L’attuale ciclo solare raggiungerà il suo massimo alla fine di quest’anno. Ma è probabile che il Sole continui a emettere CME e brillamenti solari a un ritmo elevato per i prossimi cinque anni, prima che si stabilizzi nel suo minimo. In questi anni, il numero di satelliti in orbita continuerà ad aumentare. Gli analisti prevedono che entro la fine di questo decennio il numero di satelliti operativi potrebbe raggiungere le 100.000 unità.

“Non è improbabile che si verifichi una grande tempesta geomagnetica nei prossimi quattro o cinque anni”, afferma Berger. “E questo metterà davvero alla prova l’intero sistema”.

Il team di Berger in Colorado collabora con il team di Fang alla NOAA, cercando di trovare il modo di integrare le previsioni del modello WAM-IPE sui cambiamenti della densità atmosferica nei calcoli delle orbite dei satelliti.

Come ha dimostrato l’incidente di Starlink, non sono solo le grandi tempeste solari a dover preoccupare gli operatori.

Dan Oltrogge, esperto di tracciamento orbitale presso Comspoc, un’azienda specializzata nella consapevolezza della situazione spaziale, afferma che l’accuratezza delle previsioni di traiettoria dei satelliti in orbite inferiori alle 250 miglia (400 chilometri) è “particolarmente suscettibile alle variazioni meteorologiche spaziali”.

“È a queste altitudini che orbitano la Stazione spaziale internazionale, la stazione spaziale cinese e molti satelliti per l’osservazione della Terra”, spiega Oltrogge. “Quando il tempo spaziale cambia, la resistenza atmosferica cambia e cambia in base a dove e quanto gli oggetti si avvicinano. È difficile sapere quando effettuare una manovra di prevenzione delle collisioni”.

Più forte è la tempesta, maggiori sono le fluttuazioni della densità atmosferica e maggiore è l’incertezza. Secondo Fang, la tempesta Starlink, di scarsa intensità, ha ispessito l’atmosfera ad altitudini comprese tra 120 e 240 miglia del 50-125%. Un evento unico nel secolo come la tempesta di Carrington potrebbe portare a un aumento della densità del 900%.
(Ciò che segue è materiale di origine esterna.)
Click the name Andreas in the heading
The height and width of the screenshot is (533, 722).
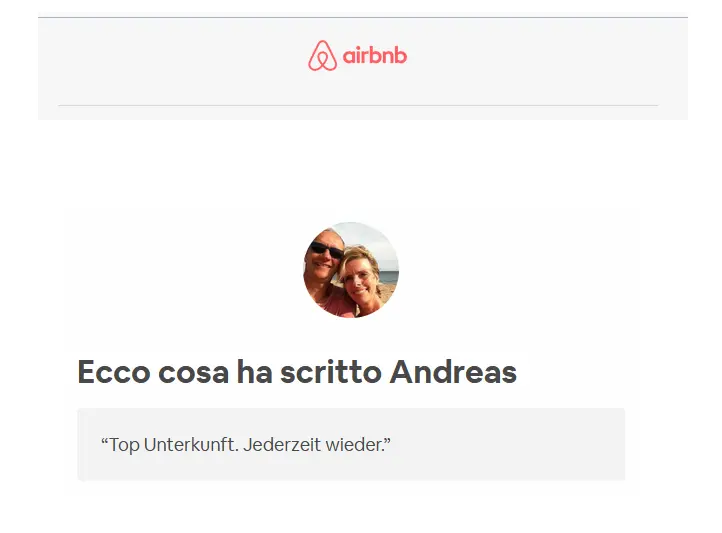click(453, 372)
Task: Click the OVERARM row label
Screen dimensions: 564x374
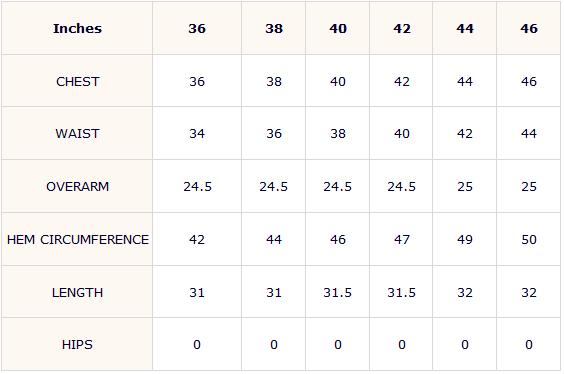Action: (x=77, y=186)
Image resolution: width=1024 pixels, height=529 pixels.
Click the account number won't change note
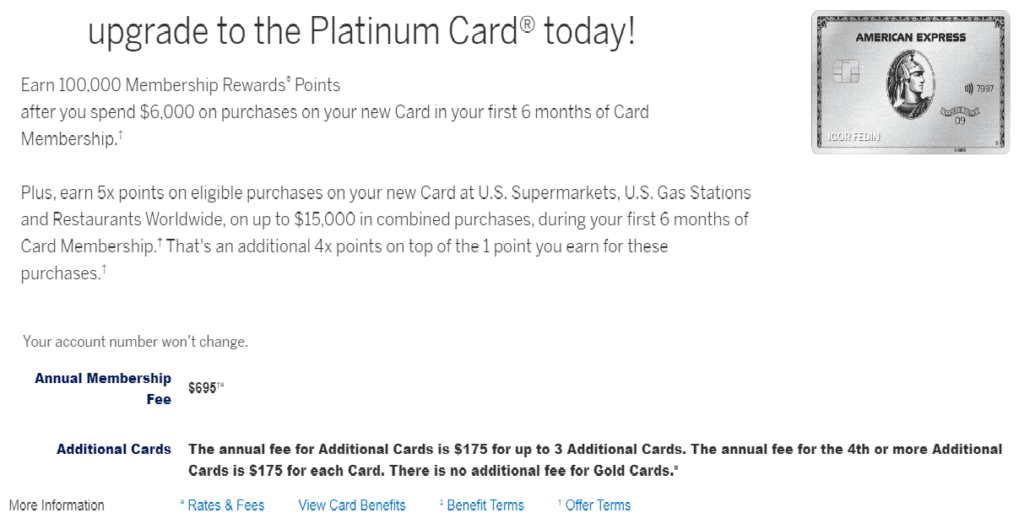135,342
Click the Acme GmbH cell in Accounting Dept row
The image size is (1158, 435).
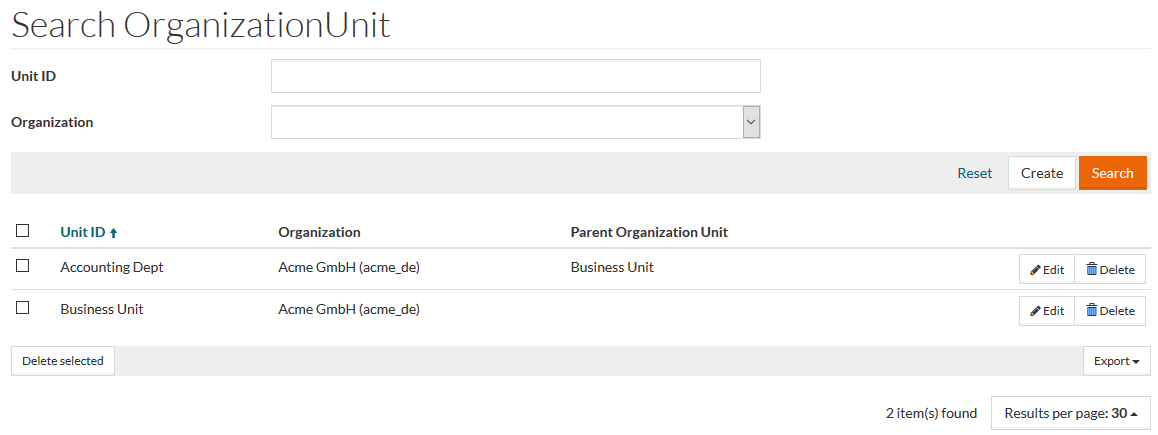(x=348, y=267)
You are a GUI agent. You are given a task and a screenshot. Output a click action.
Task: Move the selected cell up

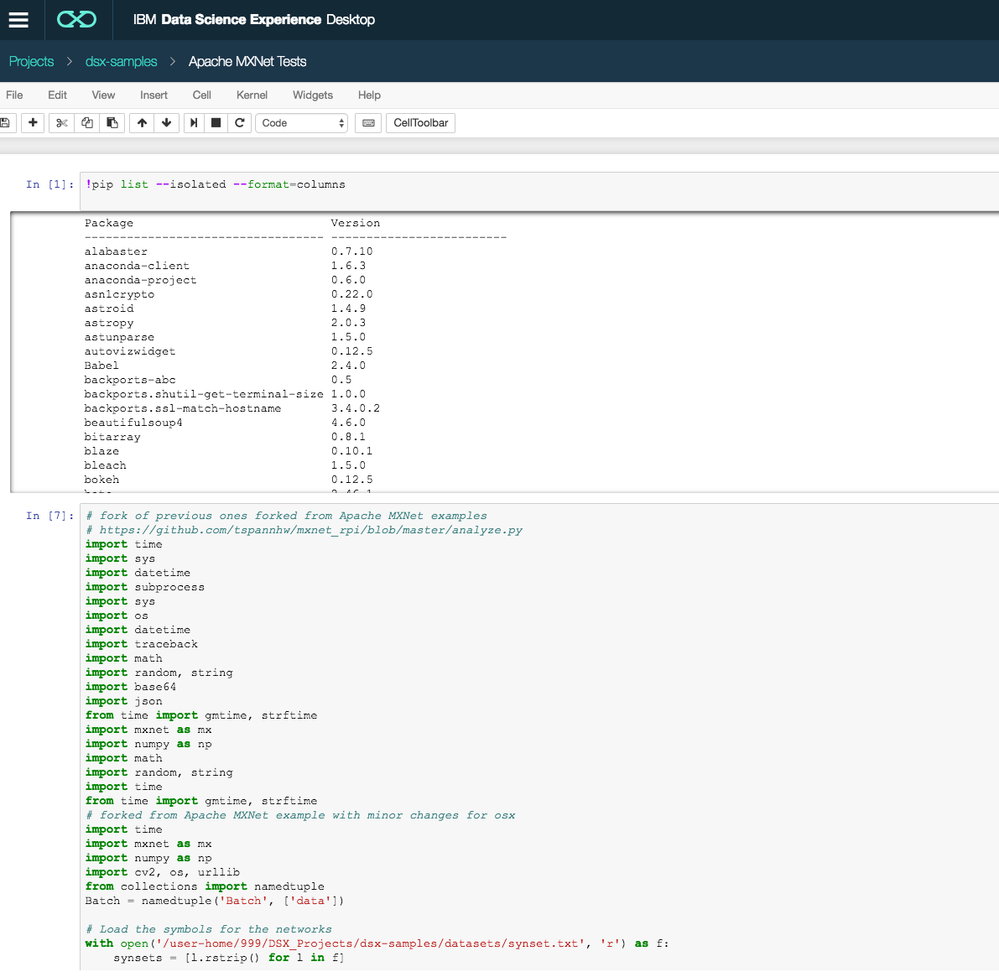pyautogui.click(x=141, y=122)
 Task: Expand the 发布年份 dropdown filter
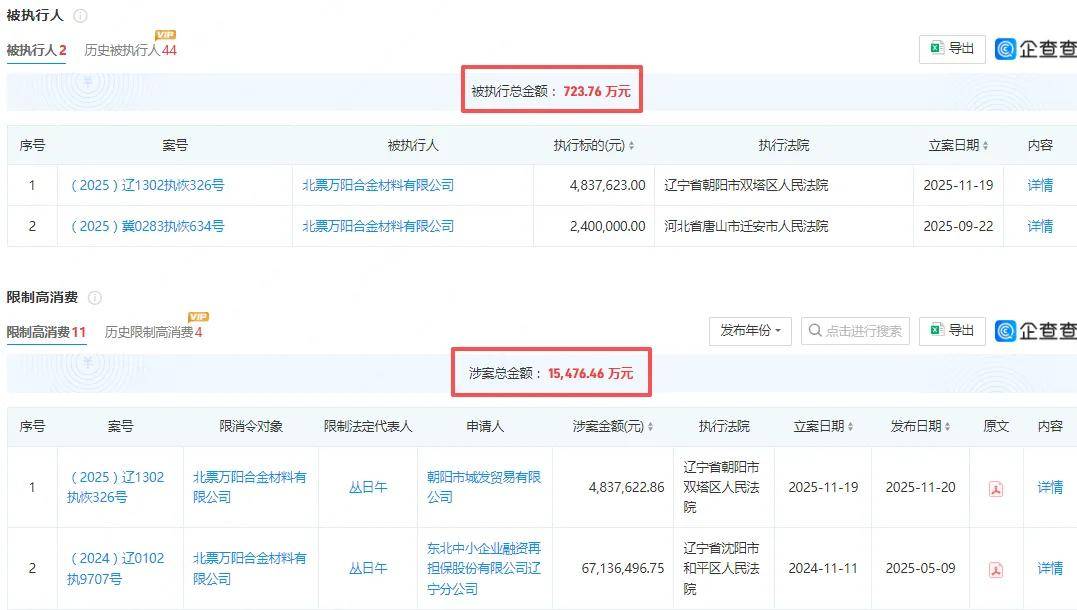(751, 331)
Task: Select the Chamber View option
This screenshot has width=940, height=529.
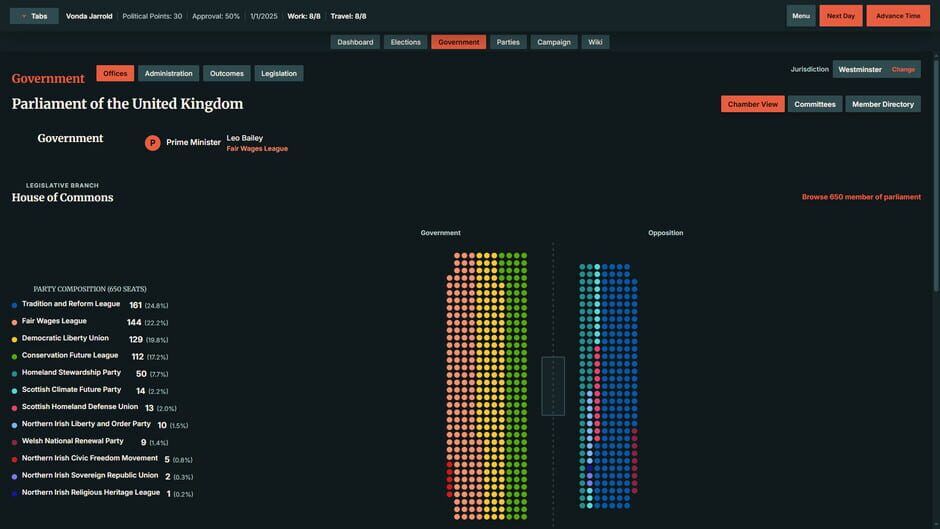Action: click(752, 104)
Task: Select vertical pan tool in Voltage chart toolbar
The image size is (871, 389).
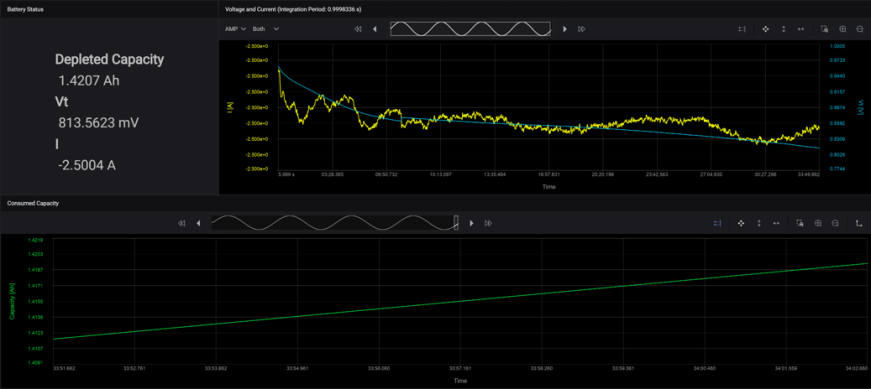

Le preoccupazioni più grandi, dice Fang, sono che non comprendiamo appieno il comportamento del Sole e che riceviamo così poco preavviso sull’arrivo delle CME.

“Anche con il nuovo modello, sappiamo solo quello che sta accadendo ora”, afferma l’esperta. “Non abbiamo una vera capacità di previsione. Non sappiamo quando si verificherà un brillamento o quando si verificherà una CME”.

Una CME può impiegare un paio di giorni per colpire la Terra, ma i ricercatori non riescono a misurarne l’intensità fino a circa 30 minuti prima, quando passa davanti a SOHO, un satellite della NASA e dell’Agenzia Spaziale Europea a circa 900.000 miglia di distanza in un’orbita stabile tra la Terra e il Sole. L’Agenzia spaziale europea sta sviluppando un nuovo veicolo spaziale, chiamato Vigil, che sarebbe in grado di fornire una vista laterale del sole, permettendo ai ricercatori di vedere le macchie solari potenzialmente pericolose non visibili dalla Terra. Ma ci vorranno anni per farlo decollare. Fino ad allora, gli operatori spaziali dovranno incrociare le dita e sperare che il tempo spaziale regga.

Tereza Pultarova è una giornalista freelance di scienza e tecnologia con sede a Londra, specializzata in spazio e sostenibilità.